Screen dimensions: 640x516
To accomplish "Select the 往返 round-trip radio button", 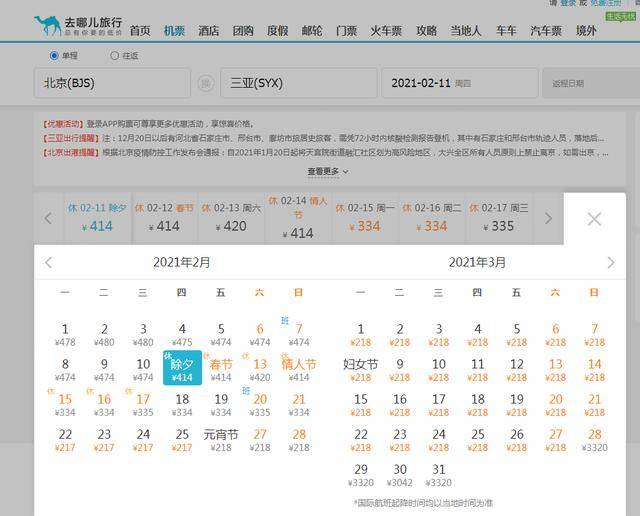I will 114,55.
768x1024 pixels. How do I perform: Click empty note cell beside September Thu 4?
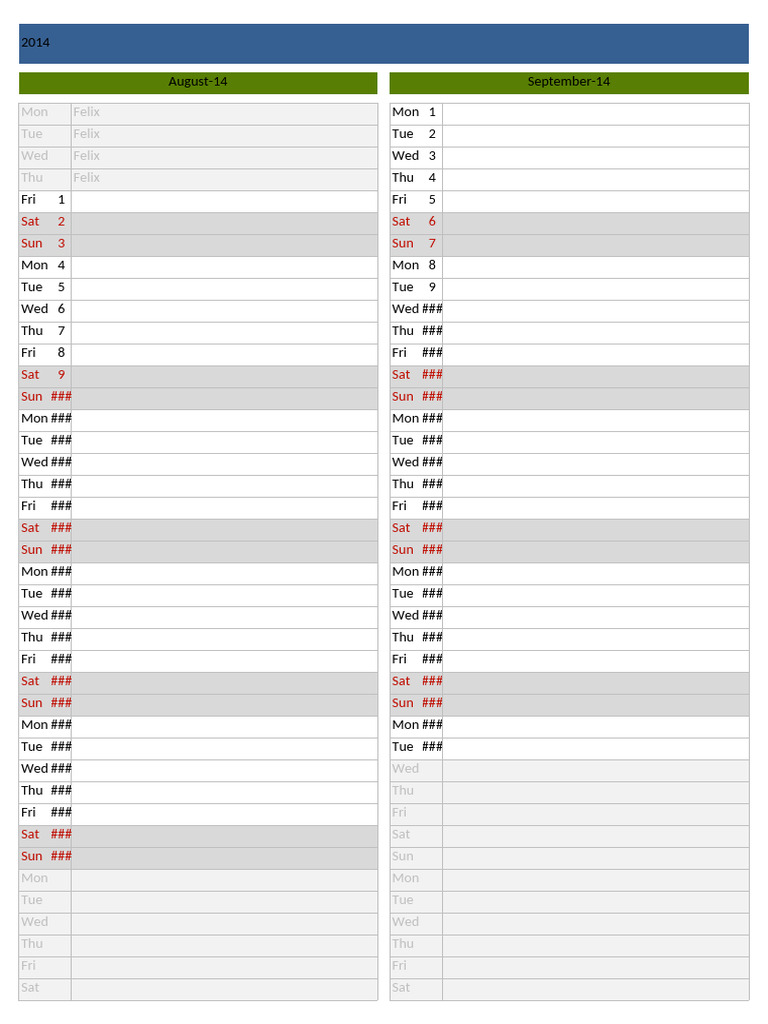click(595, 178)
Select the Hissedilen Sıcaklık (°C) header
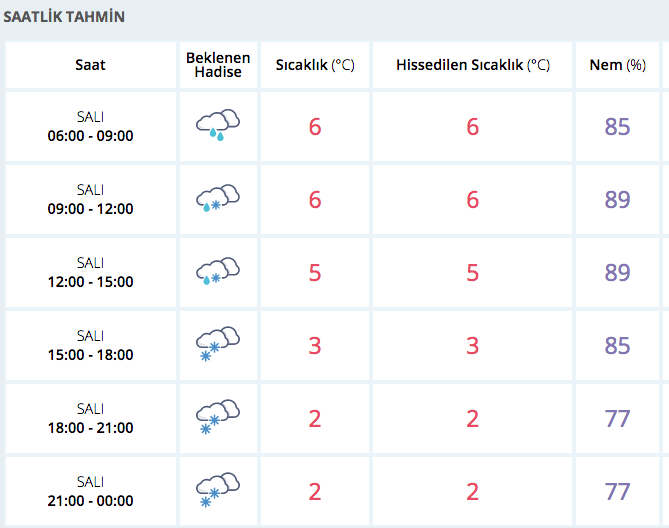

> _Task item_:
Please copy the data above word for word, but only from the line that contains "768x1024 pixels. How" through the final line, both included, and without the pictures.

> _Exercise output_:
768x1024 pixels. How do I perform: Click empty note cell beside September Thu 4?
click(595, 178)
Select the Hissedilen Sıcaklık (°C) header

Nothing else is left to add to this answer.